M. Le Pensec demande en conséquence au ministre de démentir formellement «  toute hypothèse de collusion entre le gouvernement français, les services de M. Foccart et les putschistes nigériens », de « définir la position du gouvernement à l’égard des demandes de réévaluation du prix de l’uranium », de « faire connaître l’interprétation qu’il donne actuellement des accords de défense passés entre la France et le Niger. »

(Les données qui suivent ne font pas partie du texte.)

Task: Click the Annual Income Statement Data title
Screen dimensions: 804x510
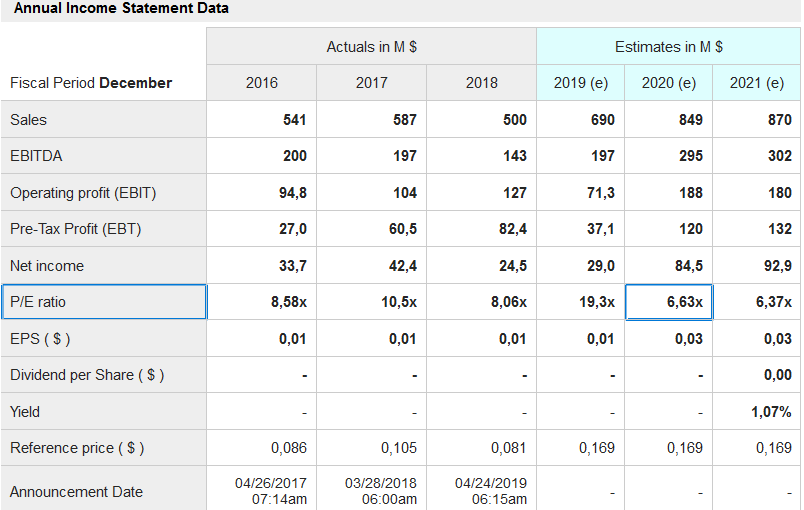Action: click(x=121, y=9)
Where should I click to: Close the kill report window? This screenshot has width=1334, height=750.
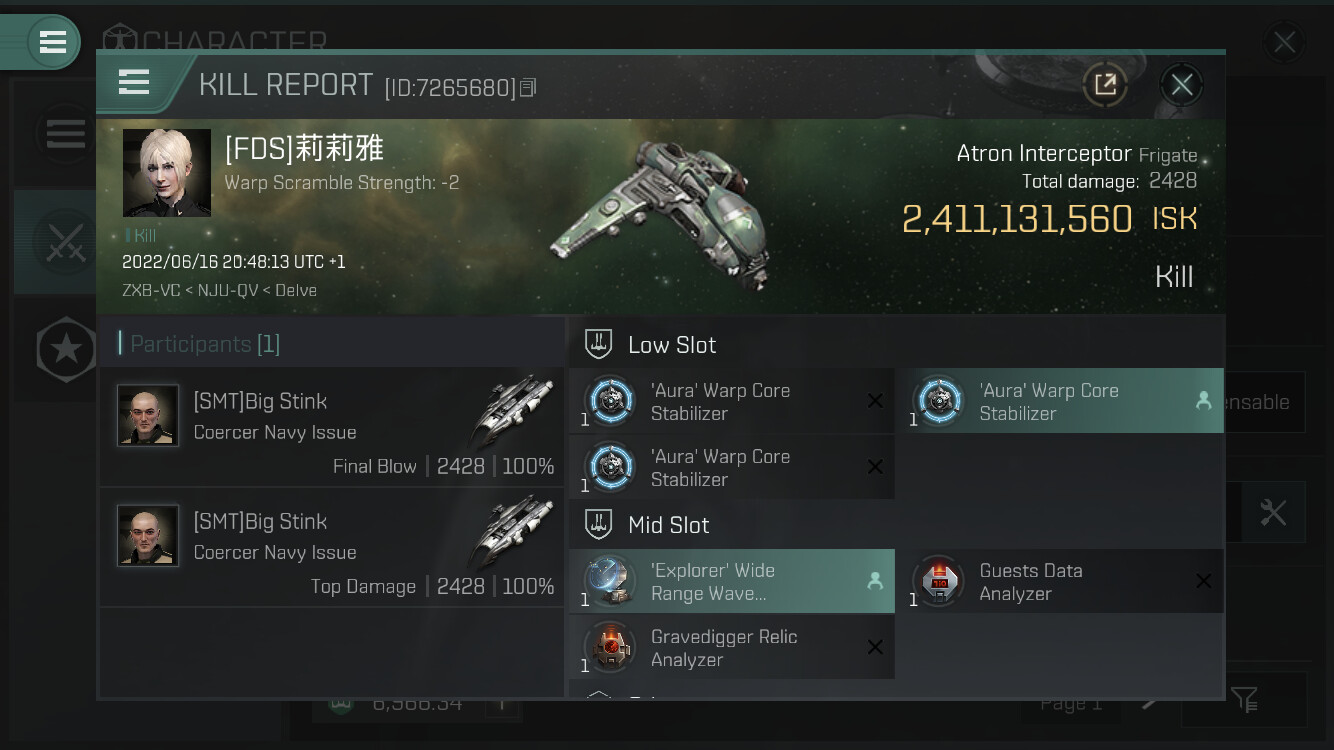(1181, 85)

Pour ma part, j’écris au Premier ministre du Canada pour le prier d’intervenir « auprès des nouvelles autorités nigériennes afin que le président Diori soit traité de la façon la moins humiliante et la plus humaine possible. » [8]

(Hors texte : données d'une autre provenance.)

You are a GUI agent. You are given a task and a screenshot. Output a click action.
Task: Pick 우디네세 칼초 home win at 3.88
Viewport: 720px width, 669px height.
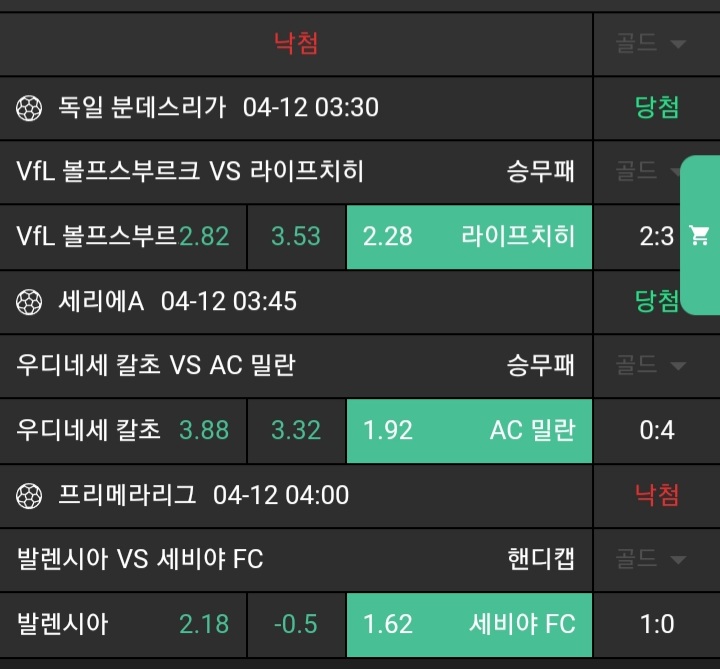point(123,430)
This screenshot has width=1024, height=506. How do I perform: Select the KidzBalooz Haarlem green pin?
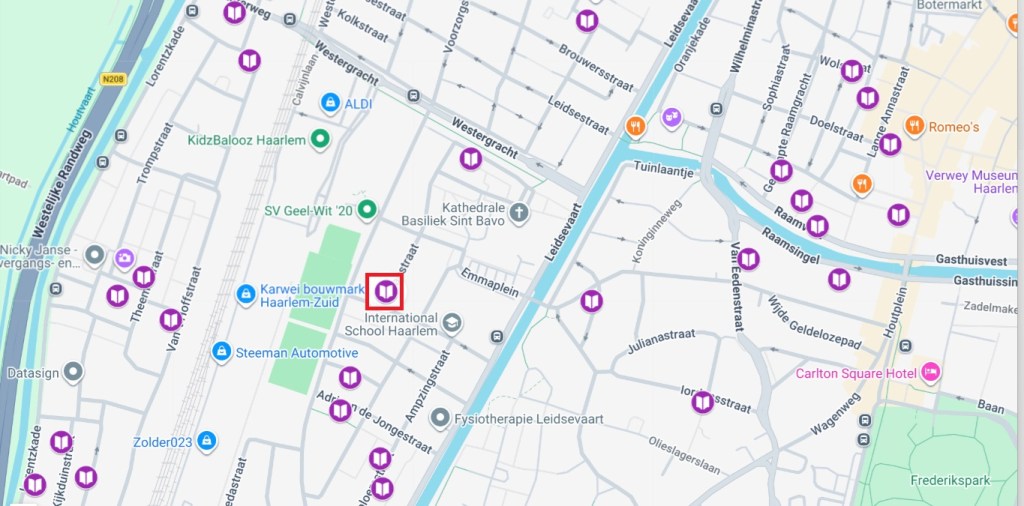[320, 138]
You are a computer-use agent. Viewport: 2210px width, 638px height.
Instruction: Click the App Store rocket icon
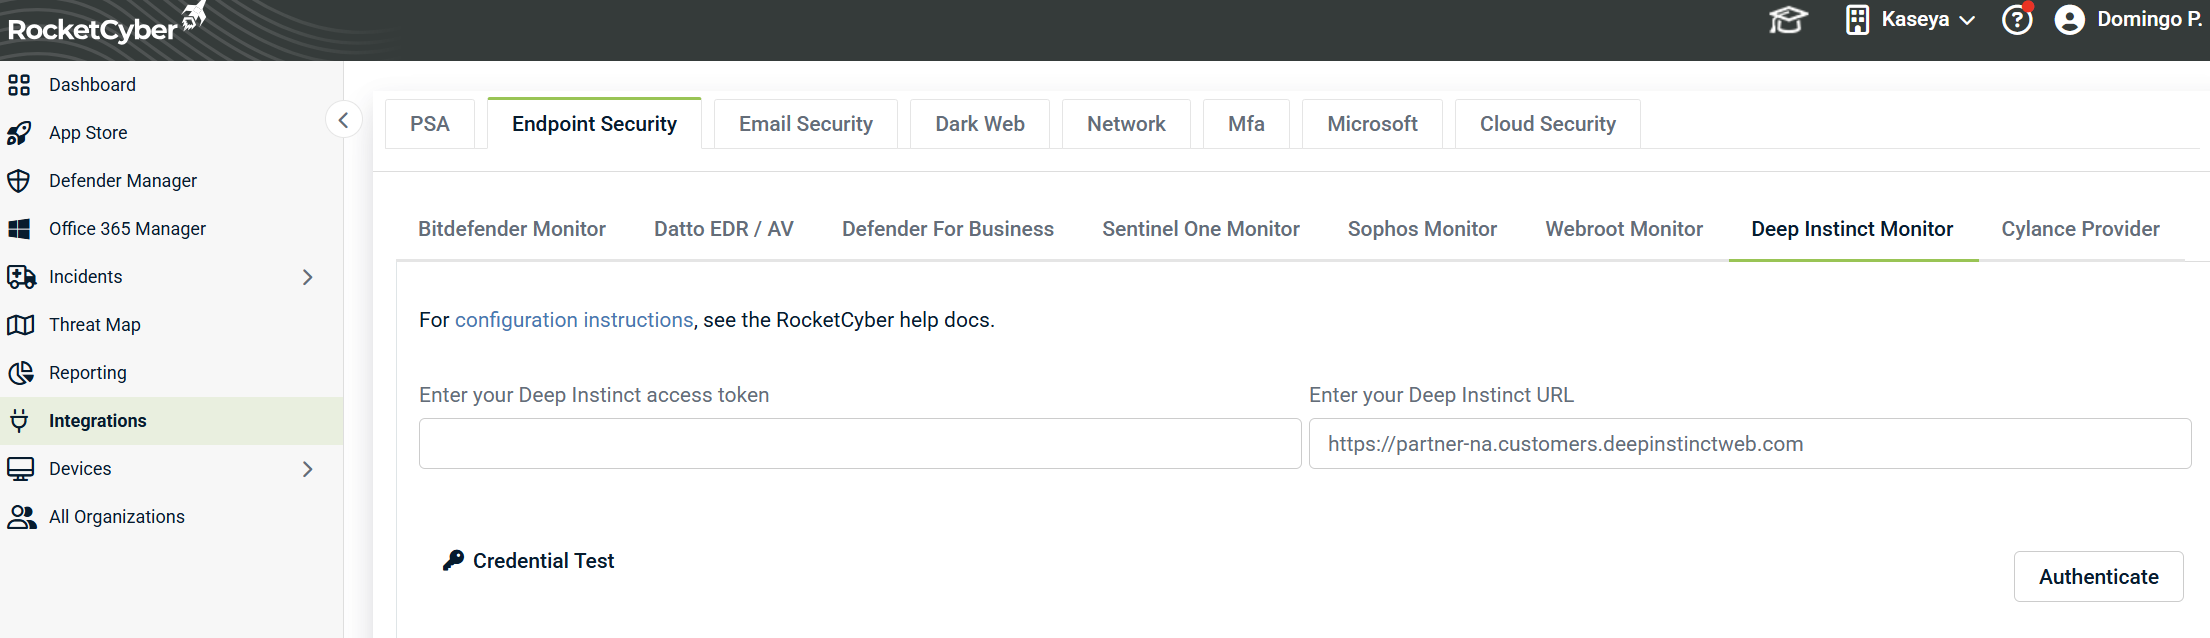(19, 133)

L’émotion paraît particulièrement forte au Nigéria. Personne n’y a oublié le rôle généreux joué par le Président durant la guerre dite du Biafra, sa lutte courageuse pour préserver l’unité du pays. C’est pourquoi, dans les heures qui suivent l’annonce du coup d’État, les troupes nigérianes situées dans la zone frontalière sont mises en état d’alerte d’ordre du général Gowon. Celui-ci exige que M. Usman Faruk, le gouverneur militaire de l’État fédéré du Nord-ouest, rende visite au président Diori et s’assure personnellement de son bien-être. Le colonel Kountché se courbera.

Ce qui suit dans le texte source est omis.